*Provided text*
-----

Scary Stat Alert: The Government Liquidity Index

Obscure but historically accurate crash signal

Not that we need any more scary statistics, but here’s one that might be worth watching. From the Brave browser’s AI summarizer:

Government liquidity index

The government liquidity index is a metric that measures the ease or difficulty of trading in government securities, such as U.S. Treasury bonds. It is a gauge of deviations in yields from a fair-value model, indicating the level of liquidity in the market.

Measures of liquidity in the Treasury market are near crisis levels, raising concerns about underlying fragility in the functioning of the market. This can lead to historically large daily swings in yields, making it difficult for traders to carry out trades.

Government Intervention

In response to these concerns, the U.S. Treasury has announced that it will begin regularly buying back its bonds starting May 29, for the first time in over two decades. This move is aimed at improving liquidity in the market and reducing the risk of market mayhem.

-----

*Activity A*
In the government liquidity index text, why does the U.S. Treasury plan to start regularly buying back its bonds?
*Activity B*
Rework the government liquidity index text from "In response to" to "of market mayhem.", putting "twenty years" in place of "two decades".
*Activity C*
Extend the text on the government liquidity index with a further passage that picks up after its final sentence.

*Dataset excerpts*
-----

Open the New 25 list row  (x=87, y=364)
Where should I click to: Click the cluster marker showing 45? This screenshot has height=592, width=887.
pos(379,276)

-----

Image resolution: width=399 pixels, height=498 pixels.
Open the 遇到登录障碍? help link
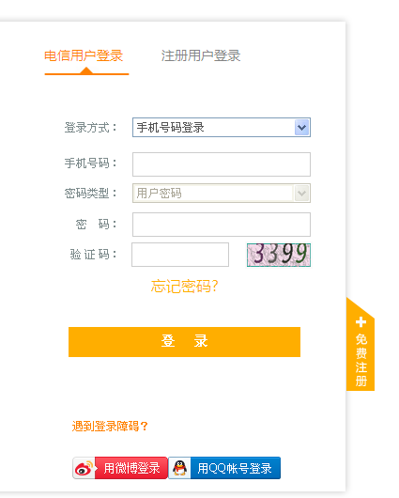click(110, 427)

-----

*Expected output A*
Measures of liquidity in the Treasury market are near crisis levels, which raises concerns about underlying fragility in how the market functions. The buybacks are meant to improve liquidity in the market and reduce the risk of market mayhem.

*Expected output B*
In response to these concerns, the U.S. Treasury has announced that it will begin regularly buying back its bonds starting May 29, for the first time in over twenty years. This move is aimed at improving liquidity in the market and reducing the risk of market mayhem.

*Expected output C*
In a recent tweet, market analyst Tavi Costa explains what this means:

The liquidity index for US government securities is deteriorating significantly, now at its worst levels since the European debt crisis in 2011.

Notably, it’s already more severe than the environment during the Covid crash in 2020.

What is even more alarming today is that this is all happening while the US currently has one of the largest interest rate differentials compared to other developed economies in history, yet liquidity appears to be eroding.

This situation is setting the stage for the US to experience its own “Bank of England moment” as we approach elections.

In September 2022, UK yields saw one of the steepest increases in history after the announcement of £45 billion in unfunded tax cuts, which raised concerns over increased borrowing needs and debt sustainability.